Intorno alle 14 la direzione dell’ospedale sceglie di chiudere il pronto soccorso, da cui erano transitati i due contagiati. Per evitare la diffusione del virus viene anche deciso che il personale al lavoro non smonti dal turno. Che cosa succede nel frattempo? Che la dirigenza si riunisce per decidere il da farsi, interfacciandosi con la Regione. Nella relazione che l’Asst Bergamo Est, cui fa capo il Pesenti Fenaroli, ha inviato all’assessore regionale al Welfare Giulio Gallera si ribadisce che si sono seguite le «indicazioni regionali». Quali? Quelle contenute in alcune circolari ministeriali con le linee guida. Si scopre che già il 22 gennaio, a un mese dal primo contagio ufficiale, sono state approntate quelle per affrontare il coronavirus. Sono prescrizioni ribadite in due nuove circolari: quella del 27 gennaio e quella del 22 febbraio. Nella sostanza i documenti per gli ospedali raccomandano, tra le altre cose, l’utilizzo dei dispositivi di sicurezza per i dipendenti e la creazione di percorsi dedicati ai sospetti casi Covid in arrivo al pronto soccorso, di modo che non infettino chi è lì per altre patologie. Inoltre, le circolari dispongono che i pazienti contagiati siano sistemati in camere singole. Viene fatto, da come è scritto nella documentazione dell’Asst, che fa parte del materiale acquisito nell’ambito dell’indagine della Procura.

Nel frattempo il pronto soccorso viene evacuato e si procede alla «disinfezione», e cioè vengono disinfettati con il cloro le superfici, le apparecchiature e gli strumenti medici. Poi, poco dopo le 18, riapre. Perché? Forse perché dall’alto giungono pressioni. Lo ha raccontato giovedì 9 aprile al Tg1, in forma anonima, uno dei primari di Alzano. Il quale ha spiegato della riunione di emergenza tra una ventina di persone tra medici e capi dipartimento. «Noi abbiamo detto “chiudiamo l’ospedale”, perché c’era appena stato il caso Codogno. A un certo punto è arrivata la telefonata del dg del Welfare (l’assessorato regionale, ndr) Cajazzo che dice che non si può fare, perché c’era almeno un malato di Covid in ogni provincia e dunque non si poteva chiudere Alzano, poi dopo mezz’ora Cremona e via dicendo. “Quindi riaprite tutto”. Noi in quel momento non sapevamo che saremmo diventati l’epicentro italiano, ma sapevamo che avremmo dovuto seguire la strada di Codogno (ospedale chiuso, ndr). Noi medici abbiamo pensato: “Se noi tecnici dipendiamo da loro, siamo morti”. Abbiamo chiesto poi dei dispositivi di protezione ma ci hanno detto che non li avevano”». Il lavoro è così ripreso, molti fra medici e infermieri col tempo sono risultati contagiati, così come alcuni dei 20 presenti a quella riunione.

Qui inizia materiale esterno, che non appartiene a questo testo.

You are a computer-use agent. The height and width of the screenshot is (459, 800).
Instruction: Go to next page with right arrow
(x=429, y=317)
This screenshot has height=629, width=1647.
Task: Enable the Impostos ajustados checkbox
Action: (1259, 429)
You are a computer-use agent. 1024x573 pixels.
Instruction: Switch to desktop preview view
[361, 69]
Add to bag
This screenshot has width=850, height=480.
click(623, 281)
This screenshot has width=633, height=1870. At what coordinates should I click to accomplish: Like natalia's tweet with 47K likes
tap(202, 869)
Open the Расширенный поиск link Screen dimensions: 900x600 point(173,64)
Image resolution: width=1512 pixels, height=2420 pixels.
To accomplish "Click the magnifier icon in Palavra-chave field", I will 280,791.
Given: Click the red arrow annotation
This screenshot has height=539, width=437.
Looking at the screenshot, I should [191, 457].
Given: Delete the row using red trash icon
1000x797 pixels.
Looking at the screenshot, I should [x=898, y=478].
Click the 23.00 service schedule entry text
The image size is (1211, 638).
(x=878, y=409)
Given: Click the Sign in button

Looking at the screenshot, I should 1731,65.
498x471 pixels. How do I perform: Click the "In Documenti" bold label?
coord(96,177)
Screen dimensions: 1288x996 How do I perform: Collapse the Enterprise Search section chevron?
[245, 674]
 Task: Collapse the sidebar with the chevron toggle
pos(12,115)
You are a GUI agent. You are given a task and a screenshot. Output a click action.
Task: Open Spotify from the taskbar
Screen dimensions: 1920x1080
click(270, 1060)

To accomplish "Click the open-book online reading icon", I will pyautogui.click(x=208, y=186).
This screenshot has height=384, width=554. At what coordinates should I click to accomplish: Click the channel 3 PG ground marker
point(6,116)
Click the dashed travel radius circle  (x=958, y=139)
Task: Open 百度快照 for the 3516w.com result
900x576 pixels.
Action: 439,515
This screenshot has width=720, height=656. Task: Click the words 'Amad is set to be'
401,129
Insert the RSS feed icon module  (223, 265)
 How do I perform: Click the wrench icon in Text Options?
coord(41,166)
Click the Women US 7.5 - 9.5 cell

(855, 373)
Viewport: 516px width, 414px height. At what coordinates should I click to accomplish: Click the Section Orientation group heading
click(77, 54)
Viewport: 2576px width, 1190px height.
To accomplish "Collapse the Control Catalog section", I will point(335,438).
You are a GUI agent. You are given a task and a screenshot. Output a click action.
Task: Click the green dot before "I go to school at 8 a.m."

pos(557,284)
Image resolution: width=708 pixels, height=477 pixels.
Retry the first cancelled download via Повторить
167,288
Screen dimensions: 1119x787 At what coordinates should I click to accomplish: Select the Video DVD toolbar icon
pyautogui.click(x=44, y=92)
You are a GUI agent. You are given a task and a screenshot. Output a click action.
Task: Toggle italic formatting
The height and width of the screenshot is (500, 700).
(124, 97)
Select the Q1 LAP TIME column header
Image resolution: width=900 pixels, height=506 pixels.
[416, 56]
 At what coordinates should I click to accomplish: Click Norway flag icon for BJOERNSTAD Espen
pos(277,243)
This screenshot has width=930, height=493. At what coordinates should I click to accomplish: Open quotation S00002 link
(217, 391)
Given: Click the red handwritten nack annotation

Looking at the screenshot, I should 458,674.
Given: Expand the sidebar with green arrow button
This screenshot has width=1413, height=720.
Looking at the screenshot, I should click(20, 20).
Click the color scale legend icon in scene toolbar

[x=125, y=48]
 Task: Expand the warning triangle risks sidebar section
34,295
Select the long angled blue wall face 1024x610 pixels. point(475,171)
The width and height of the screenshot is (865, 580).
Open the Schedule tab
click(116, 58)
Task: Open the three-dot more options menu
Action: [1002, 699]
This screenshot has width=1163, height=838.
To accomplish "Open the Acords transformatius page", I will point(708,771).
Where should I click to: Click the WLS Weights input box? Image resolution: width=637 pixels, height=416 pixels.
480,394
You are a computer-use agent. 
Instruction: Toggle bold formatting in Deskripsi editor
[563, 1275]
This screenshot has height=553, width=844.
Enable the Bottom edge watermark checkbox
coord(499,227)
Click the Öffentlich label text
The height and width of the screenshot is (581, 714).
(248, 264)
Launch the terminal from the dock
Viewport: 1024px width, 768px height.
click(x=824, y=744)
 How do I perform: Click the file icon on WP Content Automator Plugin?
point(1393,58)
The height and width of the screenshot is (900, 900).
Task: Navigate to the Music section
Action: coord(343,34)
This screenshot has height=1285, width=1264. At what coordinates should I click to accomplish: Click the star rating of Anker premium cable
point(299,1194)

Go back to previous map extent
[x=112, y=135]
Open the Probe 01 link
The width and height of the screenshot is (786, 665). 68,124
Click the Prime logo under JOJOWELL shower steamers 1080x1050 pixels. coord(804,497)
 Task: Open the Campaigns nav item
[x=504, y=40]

La replica della Regione, tramite l’assessore al Bilancio Davide Caparini, non si è fatta attendere: «Medici, scienziati e dirigenti che da settimane lottano per strappare pazienti da una morte tremenda trattati come delinquenti da quello che fu un tg autorevole».

Il vero problema del Pesenti Fenaroli è stato quello di aver covato inconsapevolmente il focolaio, ricoverando casi di Covid quando il Covid in Italia non era ancora ufficialmente emerso. «Nel periodo fra il 13 e il 22 febbraio – scrive nella relazione l’Asst – sono giunti pazienti successivamente ricoverati in Medicina generale con la diagnosi di accettazione polmonite/insufficienza respiratoria acuta», perché nessuno di loro «presentava le condizioni previste dal ministero della Salute per la definizione di caso sospetto». Tra questi Ernesto Ravelli, i cui parenti- intervistati da Valseriana News – sostengono che l’anziano ha contratto il virus in ospedale dove è stato ricoverato in Medicina dal 5 al 19 febbraio per un’emorragia interna. «Da cui si stava riprendendo – osservano i familiari -. E’ stato dimesso con una brutta tosse, vomitava e non si reggeva in piedi, ma è stato mandato a casa, dove si è presto aggravato. Il 22 è stato riportato al pronto soccorso e ricoverato in Chirurgia» . E’ la prima vittima bergamasca. Ma in famiglia ci tengono a far sapere che non è stato lui a portare il virus al Pesenti Fenaroli, semmai il contrario.